# What needs to be done
Scan the material and copy out each line where the word "will" occurs.

# Information
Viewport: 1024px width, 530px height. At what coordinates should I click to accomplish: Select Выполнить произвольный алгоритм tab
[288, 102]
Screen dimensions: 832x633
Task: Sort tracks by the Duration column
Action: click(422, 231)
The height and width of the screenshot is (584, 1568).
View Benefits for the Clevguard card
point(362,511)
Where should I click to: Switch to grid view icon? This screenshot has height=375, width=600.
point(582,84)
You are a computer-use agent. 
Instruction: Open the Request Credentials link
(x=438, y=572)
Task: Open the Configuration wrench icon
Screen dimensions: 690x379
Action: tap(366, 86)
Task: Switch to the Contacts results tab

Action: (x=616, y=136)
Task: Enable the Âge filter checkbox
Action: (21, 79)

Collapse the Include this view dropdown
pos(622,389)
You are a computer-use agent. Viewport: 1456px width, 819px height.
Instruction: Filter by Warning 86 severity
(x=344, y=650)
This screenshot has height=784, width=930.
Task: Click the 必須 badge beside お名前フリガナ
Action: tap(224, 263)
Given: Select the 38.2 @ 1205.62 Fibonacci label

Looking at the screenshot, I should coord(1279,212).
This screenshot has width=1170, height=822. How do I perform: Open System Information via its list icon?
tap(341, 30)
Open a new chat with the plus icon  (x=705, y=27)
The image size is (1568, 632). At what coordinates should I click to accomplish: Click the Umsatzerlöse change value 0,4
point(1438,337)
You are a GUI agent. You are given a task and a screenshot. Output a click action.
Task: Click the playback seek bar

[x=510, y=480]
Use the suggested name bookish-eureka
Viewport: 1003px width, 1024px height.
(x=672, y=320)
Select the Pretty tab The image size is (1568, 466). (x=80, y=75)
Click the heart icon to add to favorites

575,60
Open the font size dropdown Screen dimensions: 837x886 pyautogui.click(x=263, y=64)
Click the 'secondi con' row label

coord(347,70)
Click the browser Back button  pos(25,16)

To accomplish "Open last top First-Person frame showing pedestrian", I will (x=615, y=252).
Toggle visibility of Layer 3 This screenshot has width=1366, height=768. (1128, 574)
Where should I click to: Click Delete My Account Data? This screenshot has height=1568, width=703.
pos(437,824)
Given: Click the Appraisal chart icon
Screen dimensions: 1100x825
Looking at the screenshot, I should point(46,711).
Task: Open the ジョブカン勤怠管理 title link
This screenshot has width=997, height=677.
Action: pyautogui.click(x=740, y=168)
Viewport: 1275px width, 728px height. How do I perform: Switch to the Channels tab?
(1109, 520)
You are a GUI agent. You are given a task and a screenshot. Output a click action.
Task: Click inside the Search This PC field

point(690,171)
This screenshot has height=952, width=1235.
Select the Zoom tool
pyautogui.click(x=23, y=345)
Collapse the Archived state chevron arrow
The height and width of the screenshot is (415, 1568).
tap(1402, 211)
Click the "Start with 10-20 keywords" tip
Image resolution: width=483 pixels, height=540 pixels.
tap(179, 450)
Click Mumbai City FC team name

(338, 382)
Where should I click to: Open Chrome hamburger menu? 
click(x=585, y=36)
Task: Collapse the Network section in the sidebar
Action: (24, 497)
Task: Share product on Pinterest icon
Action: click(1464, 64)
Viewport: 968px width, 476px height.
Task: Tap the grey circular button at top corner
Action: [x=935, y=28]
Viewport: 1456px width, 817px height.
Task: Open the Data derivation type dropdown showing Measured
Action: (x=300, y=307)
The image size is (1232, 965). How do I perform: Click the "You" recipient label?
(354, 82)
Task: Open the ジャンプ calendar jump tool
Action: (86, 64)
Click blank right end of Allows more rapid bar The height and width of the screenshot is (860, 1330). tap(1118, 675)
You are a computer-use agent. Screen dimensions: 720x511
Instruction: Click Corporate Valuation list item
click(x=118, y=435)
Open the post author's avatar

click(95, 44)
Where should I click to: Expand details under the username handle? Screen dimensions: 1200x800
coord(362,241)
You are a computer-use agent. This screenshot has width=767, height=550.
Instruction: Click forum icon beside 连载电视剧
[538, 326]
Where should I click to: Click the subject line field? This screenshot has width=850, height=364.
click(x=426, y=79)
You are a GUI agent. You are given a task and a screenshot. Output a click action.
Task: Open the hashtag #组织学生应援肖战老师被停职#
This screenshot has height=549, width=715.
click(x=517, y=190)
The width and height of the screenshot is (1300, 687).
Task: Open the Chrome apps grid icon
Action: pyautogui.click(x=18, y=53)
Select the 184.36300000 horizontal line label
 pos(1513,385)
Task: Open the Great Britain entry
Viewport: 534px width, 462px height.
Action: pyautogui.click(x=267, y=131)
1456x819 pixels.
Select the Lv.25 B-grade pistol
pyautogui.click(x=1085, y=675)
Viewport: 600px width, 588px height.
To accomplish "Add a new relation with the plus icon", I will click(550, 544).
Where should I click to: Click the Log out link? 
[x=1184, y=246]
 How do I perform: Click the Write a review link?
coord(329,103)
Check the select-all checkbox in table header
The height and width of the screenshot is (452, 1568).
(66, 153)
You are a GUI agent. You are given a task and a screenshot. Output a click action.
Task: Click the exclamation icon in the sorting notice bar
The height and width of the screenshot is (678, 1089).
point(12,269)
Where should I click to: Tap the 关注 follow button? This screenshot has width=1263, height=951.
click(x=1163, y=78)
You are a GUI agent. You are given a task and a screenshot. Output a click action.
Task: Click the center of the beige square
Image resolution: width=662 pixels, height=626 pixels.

# Written response
To accomplish "Open last top First-Person frame showing pedestrian", I will (x=615, y=252).
To accomplish "Add a new relation with the plus icon", I will click(550, 544).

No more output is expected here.